◆ YOUR INSTRUCTIONS:
Please copy exactly the line that contains "Where should I" and every line after it through the end of the records, leaving the pictures out.

◆ Data entries:
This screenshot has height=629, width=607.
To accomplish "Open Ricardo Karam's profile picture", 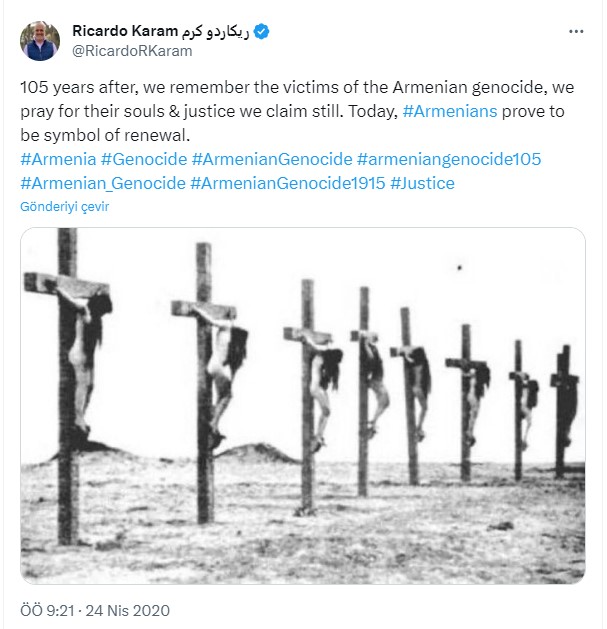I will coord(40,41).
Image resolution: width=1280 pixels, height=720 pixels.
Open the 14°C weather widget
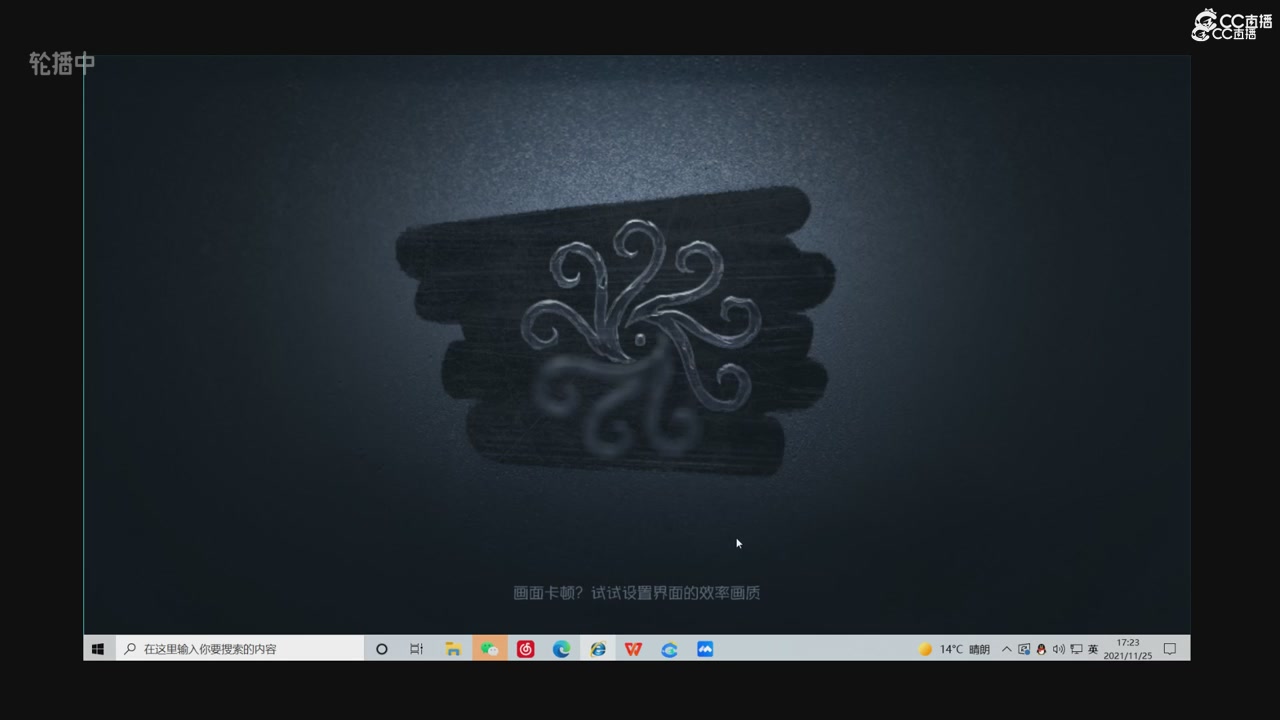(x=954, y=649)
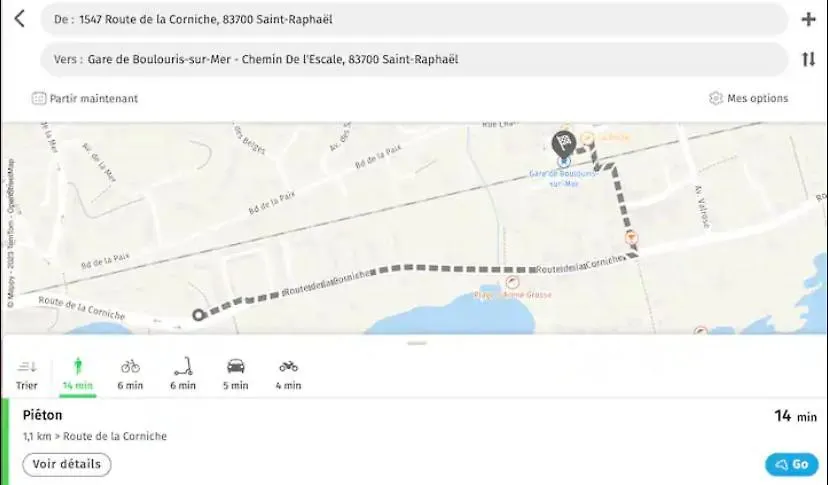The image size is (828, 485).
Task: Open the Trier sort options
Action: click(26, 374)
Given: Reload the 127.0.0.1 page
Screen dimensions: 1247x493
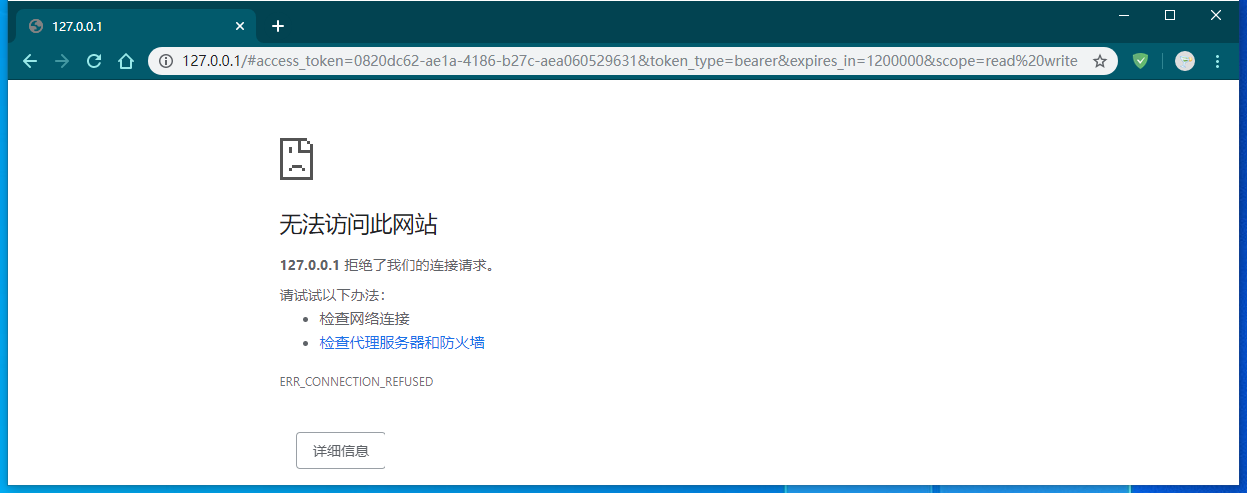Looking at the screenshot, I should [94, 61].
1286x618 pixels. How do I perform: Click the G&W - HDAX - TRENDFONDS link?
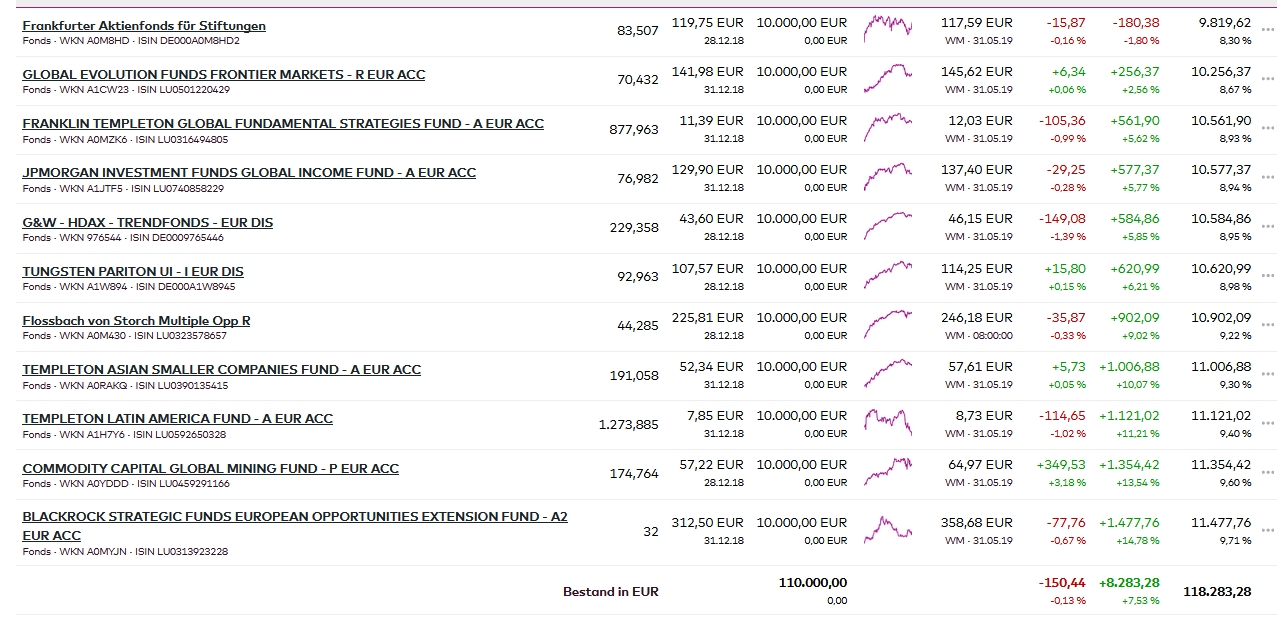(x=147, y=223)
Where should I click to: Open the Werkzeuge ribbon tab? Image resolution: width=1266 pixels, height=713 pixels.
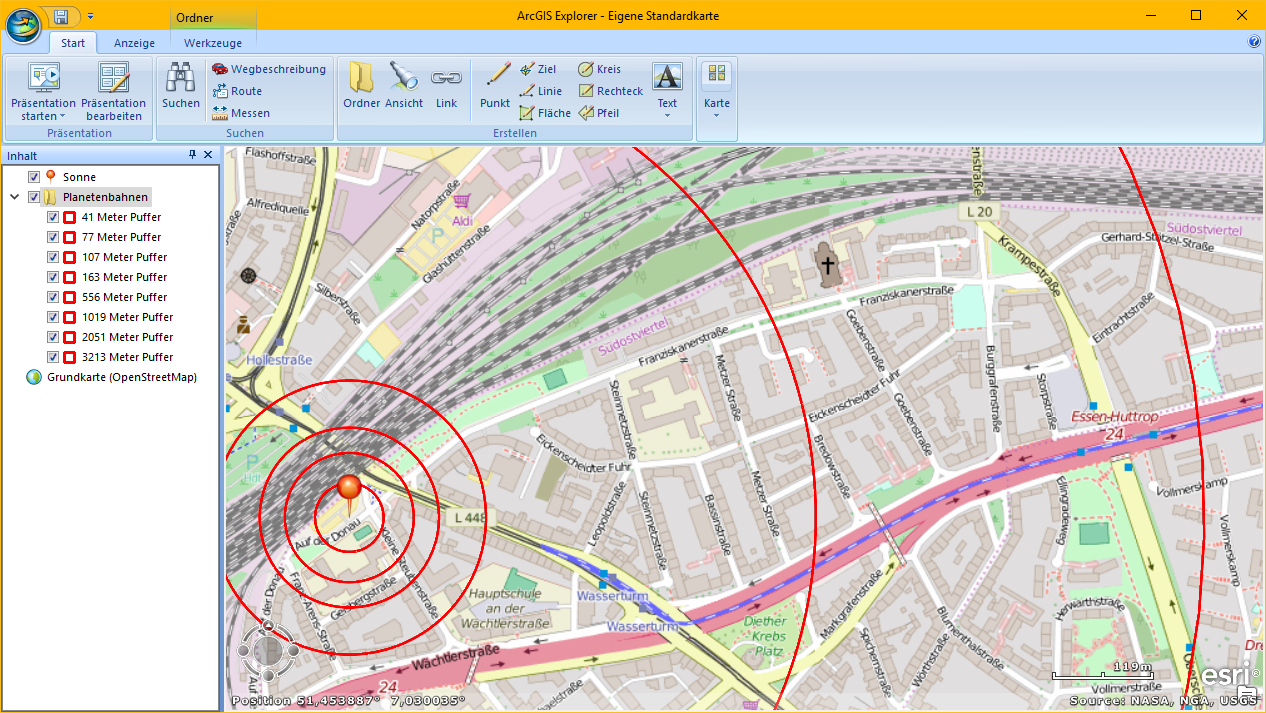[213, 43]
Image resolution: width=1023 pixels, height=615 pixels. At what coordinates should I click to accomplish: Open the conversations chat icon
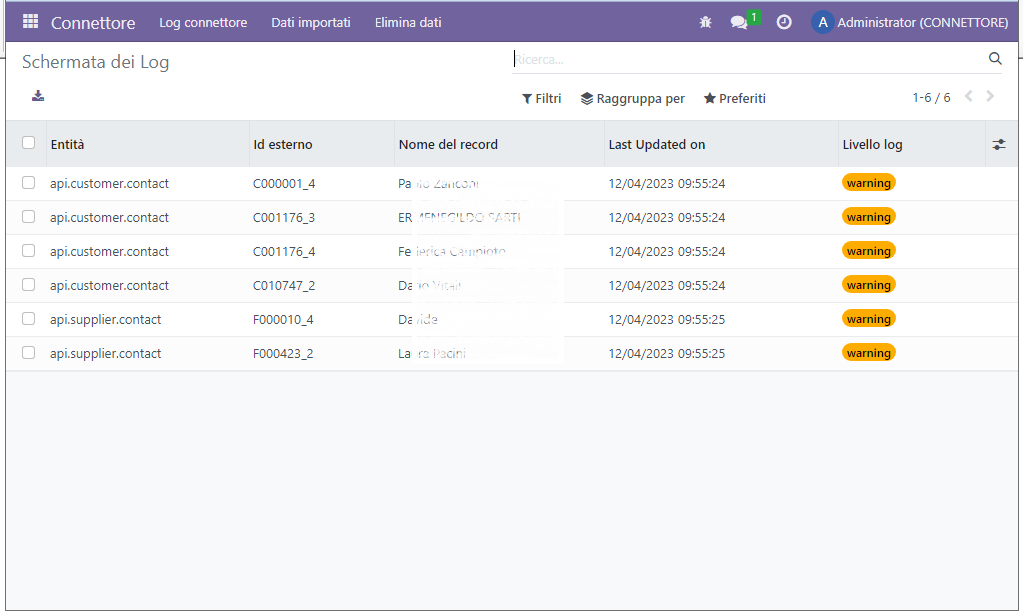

◆ FINISHED TASK:
Where should I click to: Open the Werkzeuge ribbon tab? Image resolution: width=1266 pixels, height=713 pixels.
[213, 43]
Image resolution: width=1023 pixels, height=615 pixels. At what coordinates should I click to accomplish: Open the conversations chat icon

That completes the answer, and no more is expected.